Freilich entstehen bei etwas aufmerksamem Betrachten der Vorlage verschiedene schwere Bedenken. Die Anwendung des projektierten Gesetzes ist nur in Staatsbetrieben gesichert, in den Privatbetrieben hängt sie jederzeit vom freien Ermessen des Unternehmers ab. Die tödliche Waffe gegen das Kapital wird also dem Kapitalisten in den Schrank gelegt. Die Minderheit der Arbeiterschaft soll sich ferner nach der ausdrücklichen Bestimmung des Gesetzes dem Streikbeschluß der Mehrheit fügen, aber das Gesetz kennt keine Strafen für den Fall, daß sie sich dem Beschluß nicht fügt, sondern weiterarbeitet. Das dem Unternehmer zum Zwecke des Selbstmordes eingehändigte scharfe Messer hat bei näherem Zusehen eigentlich keine Klinge.
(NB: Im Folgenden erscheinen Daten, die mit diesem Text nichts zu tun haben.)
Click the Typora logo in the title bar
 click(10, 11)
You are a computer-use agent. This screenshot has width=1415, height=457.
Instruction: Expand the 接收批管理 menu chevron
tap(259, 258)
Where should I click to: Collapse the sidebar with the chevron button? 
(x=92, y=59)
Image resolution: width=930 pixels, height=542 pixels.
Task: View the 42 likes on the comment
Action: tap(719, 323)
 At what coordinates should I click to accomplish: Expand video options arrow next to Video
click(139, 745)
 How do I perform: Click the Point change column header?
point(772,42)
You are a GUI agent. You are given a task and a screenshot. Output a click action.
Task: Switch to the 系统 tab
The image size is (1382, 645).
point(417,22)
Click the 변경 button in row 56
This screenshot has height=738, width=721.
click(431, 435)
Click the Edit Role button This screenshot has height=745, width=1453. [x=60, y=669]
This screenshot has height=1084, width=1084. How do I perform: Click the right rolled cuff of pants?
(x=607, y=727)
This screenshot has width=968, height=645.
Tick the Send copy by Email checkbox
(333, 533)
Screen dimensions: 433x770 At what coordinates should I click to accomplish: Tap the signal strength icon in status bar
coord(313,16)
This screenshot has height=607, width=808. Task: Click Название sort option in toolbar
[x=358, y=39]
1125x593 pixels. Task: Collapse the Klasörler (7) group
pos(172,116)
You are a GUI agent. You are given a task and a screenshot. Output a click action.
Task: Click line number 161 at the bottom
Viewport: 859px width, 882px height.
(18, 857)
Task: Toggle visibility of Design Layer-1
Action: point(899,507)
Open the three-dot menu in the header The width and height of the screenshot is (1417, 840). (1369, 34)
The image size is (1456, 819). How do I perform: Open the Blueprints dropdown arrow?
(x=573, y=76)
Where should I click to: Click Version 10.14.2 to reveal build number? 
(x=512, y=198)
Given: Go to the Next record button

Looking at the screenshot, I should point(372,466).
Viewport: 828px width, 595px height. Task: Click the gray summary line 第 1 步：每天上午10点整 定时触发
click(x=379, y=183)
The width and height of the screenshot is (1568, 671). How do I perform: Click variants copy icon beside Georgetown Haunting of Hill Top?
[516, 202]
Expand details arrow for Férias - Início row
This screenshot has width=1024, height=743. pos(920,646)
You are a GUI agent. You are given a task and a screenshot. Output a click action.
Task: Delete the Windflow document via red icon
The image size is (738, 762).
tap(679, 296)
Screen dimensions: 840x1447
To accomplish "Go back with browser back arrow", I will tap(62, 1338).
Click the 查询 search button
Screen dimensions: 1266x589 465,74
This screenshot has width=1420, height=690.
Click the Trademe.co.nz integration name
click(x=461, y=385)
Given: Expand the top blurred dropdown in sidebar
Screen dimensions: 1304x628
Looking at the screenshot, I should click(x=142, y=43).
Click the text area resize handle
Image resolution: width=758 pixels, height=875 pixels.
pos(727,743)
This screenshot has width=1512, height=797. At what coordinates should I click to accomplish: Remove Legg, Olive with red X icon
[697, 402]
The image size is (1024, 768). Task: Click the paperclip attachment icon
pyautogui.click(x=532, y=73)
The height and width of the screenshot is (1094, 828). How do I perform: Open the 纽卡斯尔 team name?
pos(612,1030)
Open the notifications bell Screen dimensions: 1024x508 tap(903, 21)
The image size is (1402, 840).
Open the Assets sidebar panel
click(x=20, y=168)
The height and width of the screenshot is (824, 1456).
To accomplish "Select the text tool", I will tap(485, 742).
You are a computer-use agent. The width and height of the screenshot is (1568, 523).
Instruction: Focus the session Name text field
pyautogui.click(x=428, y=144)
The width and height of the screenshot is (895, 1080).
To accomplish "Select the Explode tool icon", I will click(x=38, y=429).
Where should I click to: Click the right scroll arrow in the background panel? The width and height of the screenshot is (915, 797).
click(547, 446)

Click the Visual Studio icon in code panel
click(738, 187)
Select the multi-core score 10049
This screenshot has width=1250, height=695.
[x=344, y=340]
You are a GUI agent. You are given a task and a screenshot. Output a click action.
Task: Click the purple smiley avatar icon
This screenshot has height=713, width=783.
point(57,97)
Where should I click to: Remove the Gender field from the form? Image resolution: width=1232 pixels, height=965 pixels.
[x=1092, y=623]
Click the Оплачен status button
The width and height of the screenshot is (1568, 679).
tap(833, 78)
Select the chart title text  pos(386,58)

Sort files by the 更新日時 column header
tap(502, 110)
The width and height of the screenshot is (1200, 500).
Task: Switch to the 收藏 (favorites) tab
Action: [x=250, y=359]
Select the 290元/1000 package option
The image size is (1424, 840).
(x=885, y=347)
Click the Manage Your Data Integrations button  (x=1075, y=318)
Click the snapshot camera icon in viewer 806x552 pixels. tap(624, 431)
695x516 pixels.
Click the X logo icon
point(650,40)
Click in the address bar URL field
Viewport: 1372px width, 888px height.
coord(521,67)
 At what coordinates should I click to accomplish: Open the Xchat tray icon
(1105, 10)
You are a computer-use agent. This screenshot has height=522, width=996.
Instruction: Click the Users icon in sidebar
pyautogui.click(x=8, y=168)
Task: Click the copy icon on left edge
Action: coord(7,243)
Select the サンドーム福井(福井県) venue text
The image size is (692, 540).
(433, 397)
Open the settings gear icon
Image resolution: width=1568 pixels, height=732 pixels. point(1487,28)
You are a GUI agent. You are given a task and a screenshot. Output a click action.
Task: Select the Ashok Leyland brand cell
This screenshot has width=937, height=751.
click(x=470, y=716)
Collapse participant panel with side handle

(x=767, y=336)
Endlich haben die Arbeiter allerdings das Recht, wenn sie das Einigungsverfahren erfolglos angerufen, mit Majorität den Streik zu beschließen, der Unternehmer hat aber nach wie vor die Möglichkeit, die Arbeiter allesamt und jeden besonders ohne alles vorhergehende Einigungszeremoniell mitten im Streik oder nach dem Streik zum Teufel zu jagen und durch andere zu ersetzen. Dem gefährlichen Messer fehlt also in letzter Linie außer der Klinge auch noch das Heft.

Aber diese wie die anderen Millerandschen Reformen gibt dem Arbeiter nicht nur mit der einen Hand Illusionen, sondern sie nimmt ihm auch mit der anderen faustdicke Realitäten.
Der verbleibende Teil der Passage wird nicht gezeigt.